As the old adage goes, the idle mind is the devil’s workshop. And these, alas, are times in which both rich and poor find themselves cast adrift in the same fragile vessel—alike in their desperation, and alike in their yearning for something solid, something good.

 

If we can but help them perceive a flicker of brightness within the prevailing gloom, they may yet turn their faces away from the sirens of destruction and towards the steady lamp of hope. For even a single light, honestly kindled, can keep the night at bay.

 

Whatever the fate of this weary world a century hence, I often find my mind returning to a remark once made by my business partner, Rahul—a man of clear thought and sober judgement. “It has nothing to do with religion,” he said with characteristic composure, “people will abandon religious distinctions the moment they see that you serve a purpose in their lives. In the end, it is simply about economics.

 

I have no wish to re-enter the oft-trodden debate about why man takes up arms against his brother. That wearisome circle has been walked a thousand times, and with scant gain. But what I will say is this: it would be an honourable beginning if those who are inciting others to violence would, at last, abandon their theatrics and cease their deceits. For the world, though bruised, is not blind. The common man—long patronised by ideologues and demagogues alike—now knows that those who exhibition themselves as saviours are often the very architects of the devastation they claim to heal.

 

How does one stand, with unflinching face, and watch one’s own kin be slaughtered, only to then don the garb of the redeemer? Murder is not merely a transgression of law; it is an affront to the sacred order of life itself. Assassins, let it be said without apology, have no place on this earth, and no place—if such there be—beyond it. But let us not spare the puppet-masters behind the scenes, those manipulators who draw blood with clean hands. Their guilt is no less grave; indeed, it is perhaps more chilling for being so calculated.

» DATASET SECTION:
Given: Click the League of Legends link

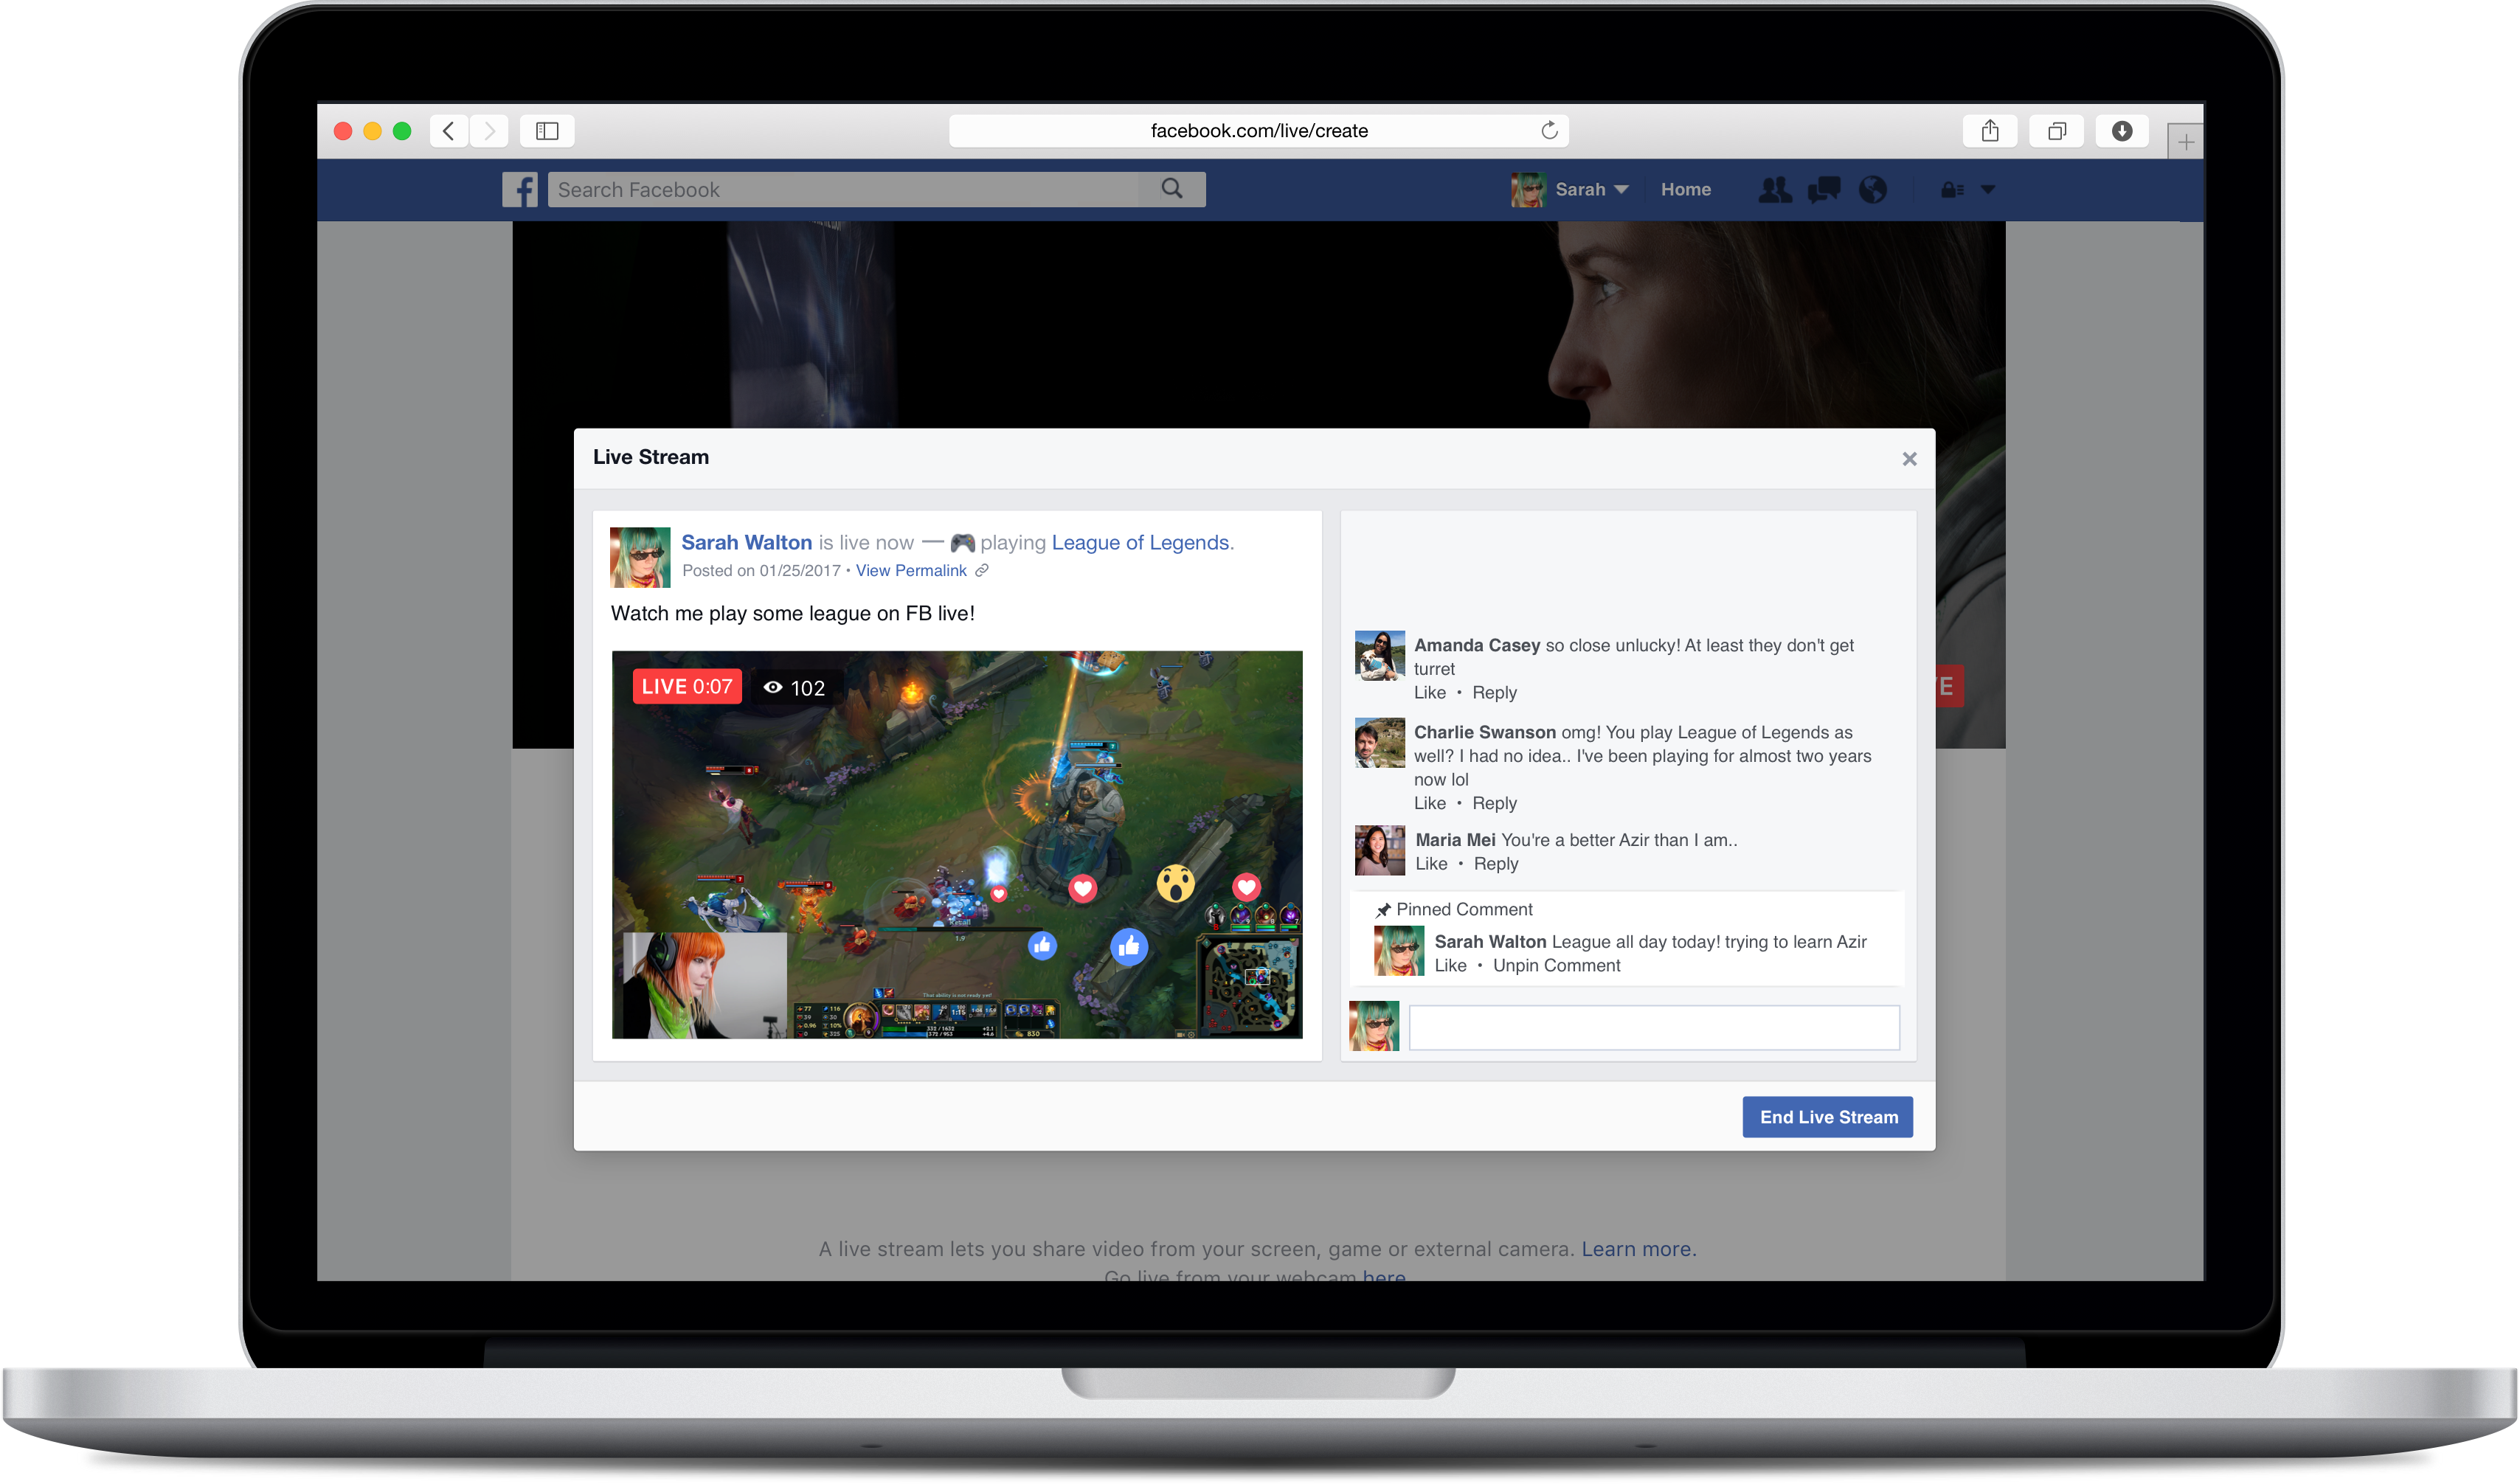Looking at the screenshot, I should tap(1139, 542).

» WRITTEN PROBLEM:
Please write out again the part of the passage on violence and hope that opens with the words containing "If we can but" and closes with "simply about economics.", substituting "beacon" for "lamp".

» FINISHED ANSWER:
If we can but help them perceive a flicker of brightness within the prevailing gloom, they may yet turn their faces away from the sirens of destruction and towards the steady beacon of hope. For even a single light, honestly kindled, can keep the night at bay.

 

Whatever the fate of this weary world a century hence, I often find my mind returning to a remark once made by my business partner, Rahul—a man of clear thought and sober judgement. “It has nothing to do with religion,” he said with characteristic composure, “people will abandon religious distinctions the moment they see that you serve a purpose in their lives. In the end, it is simply about economics.